» **About this exercise**: Wherever a line below holds the word "each", copy that line.

» **Exercise material**:
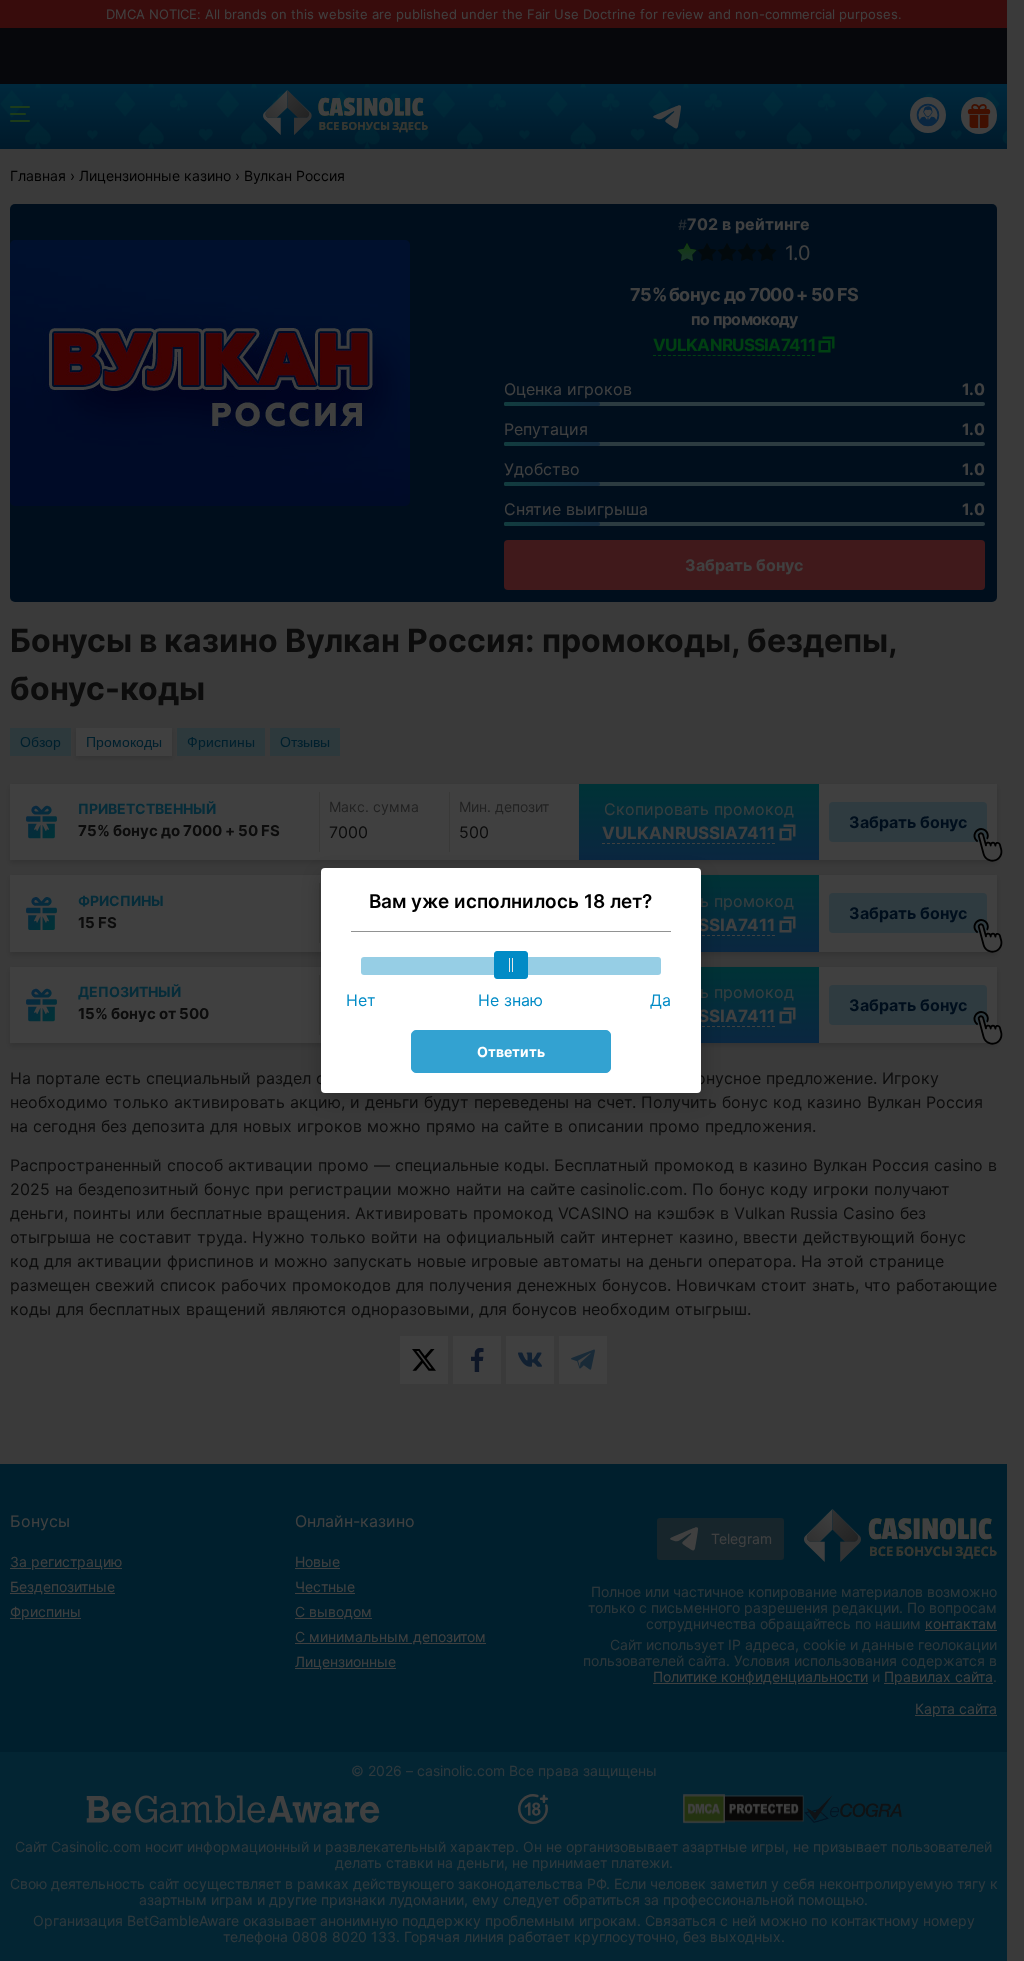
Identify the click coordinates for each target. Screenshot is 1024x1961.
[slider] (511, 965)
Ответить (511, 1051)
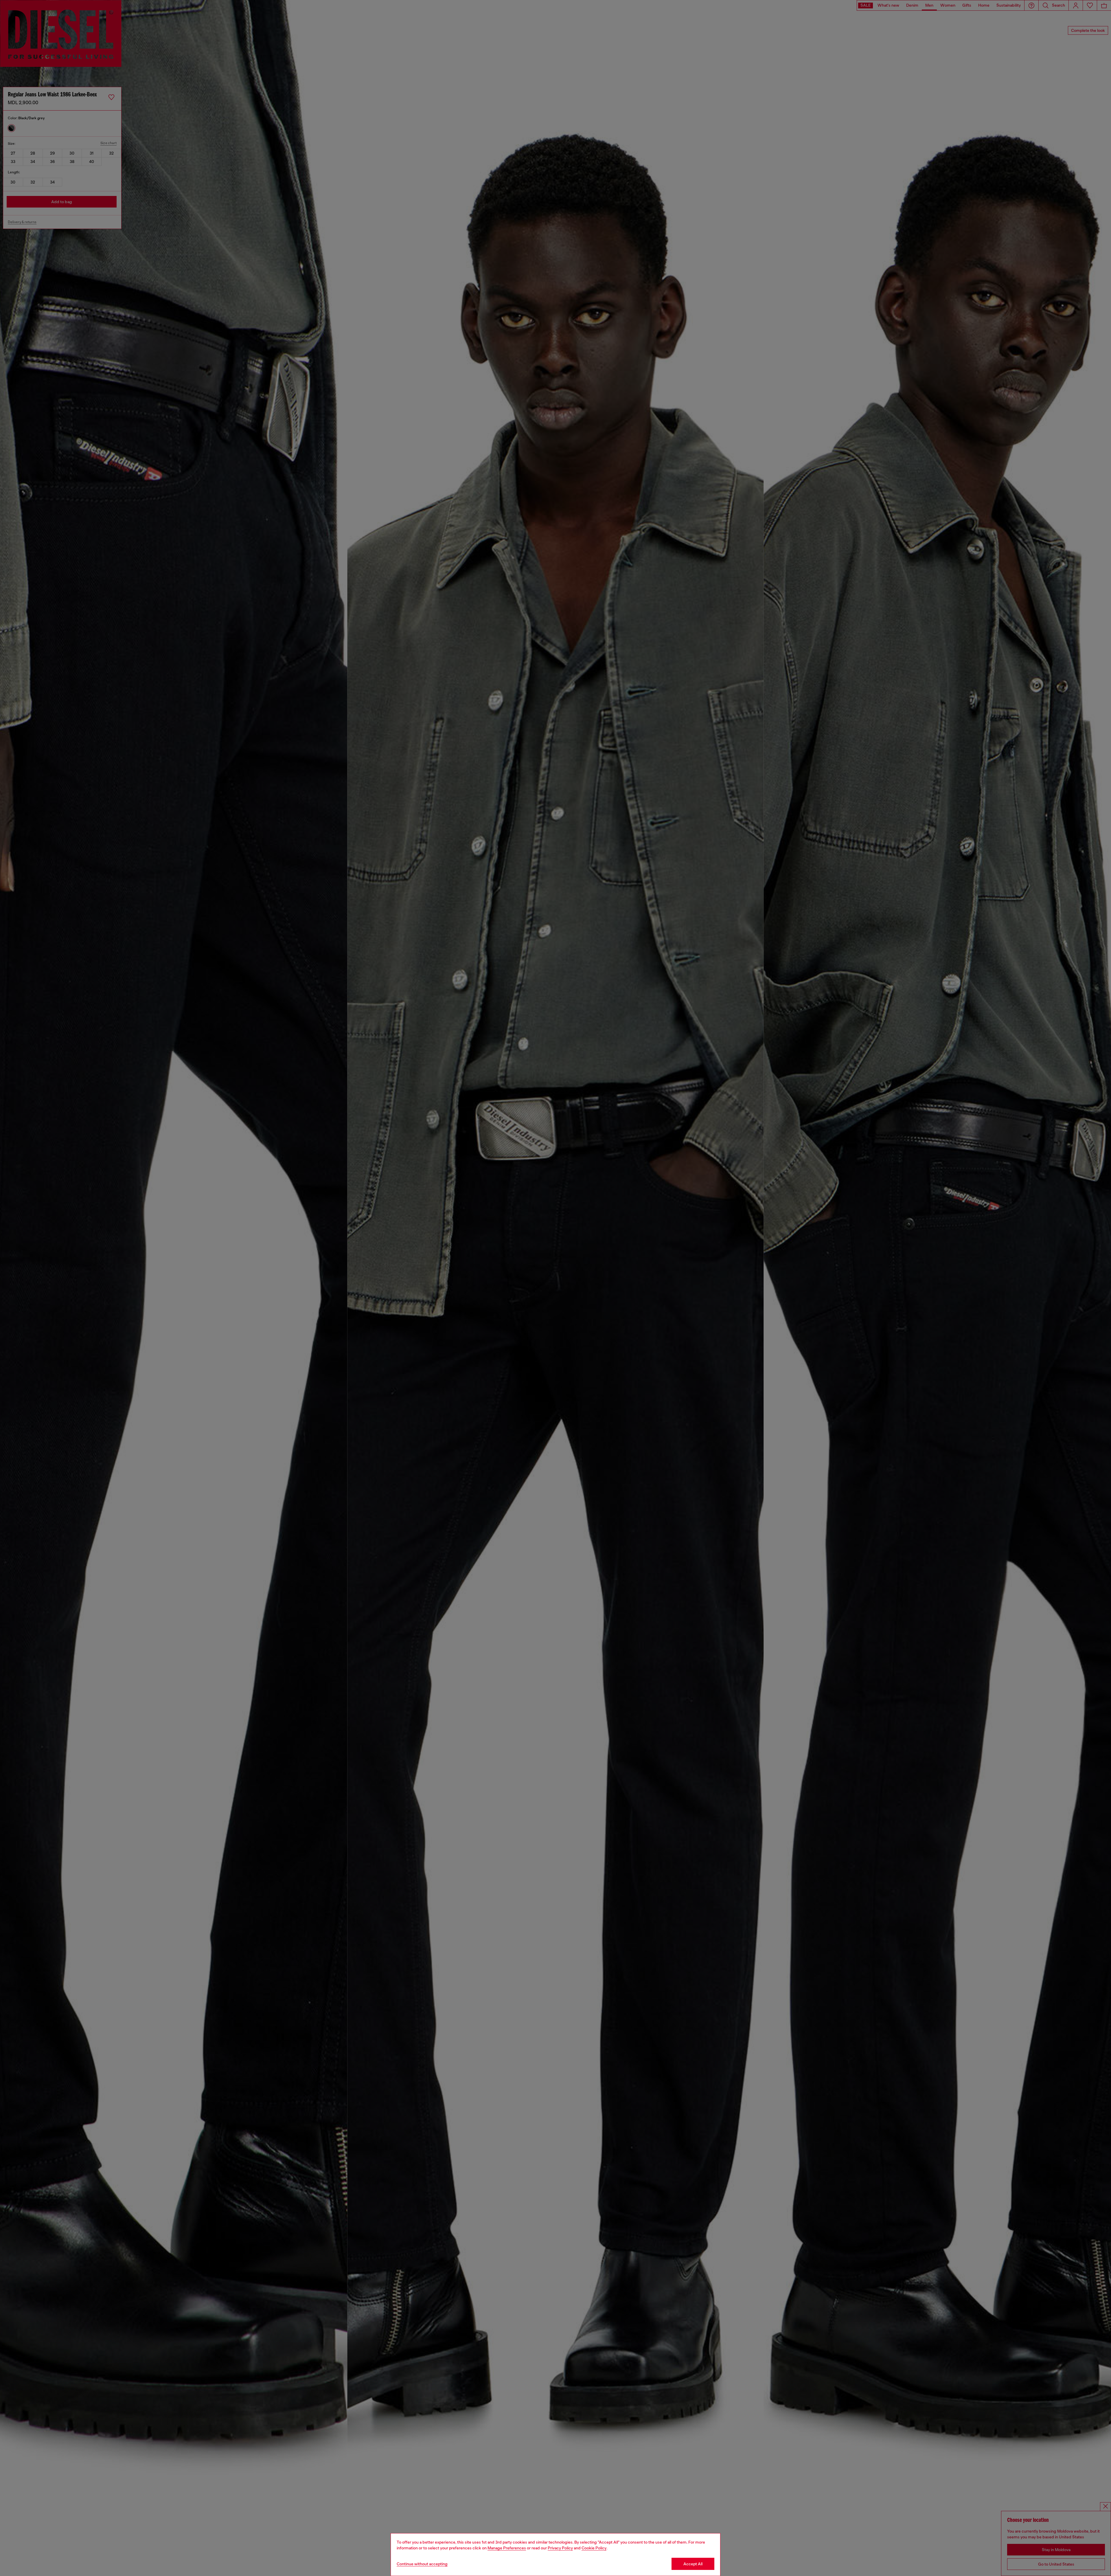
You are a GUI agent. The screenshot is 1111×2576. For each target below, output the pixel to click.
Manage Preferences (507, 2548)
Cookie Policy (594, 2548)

...

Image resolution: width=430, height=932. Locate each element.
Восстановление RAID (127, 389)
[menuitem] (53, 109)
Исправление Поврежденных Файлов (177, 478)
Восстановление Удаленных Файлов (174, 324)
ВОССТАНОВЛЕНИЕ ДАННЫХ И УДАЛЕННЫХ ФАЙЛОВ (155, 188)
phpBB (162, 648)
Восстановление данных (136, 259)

» **Solution to this problem**:
Identify the click coordinates for each target. Screenshot is 1024x1961.
You are a GUI agent. The screenshot is 1111×2576. For each target below, output the pixel to click.
Image resolution: width=430, height=932. Locate each element.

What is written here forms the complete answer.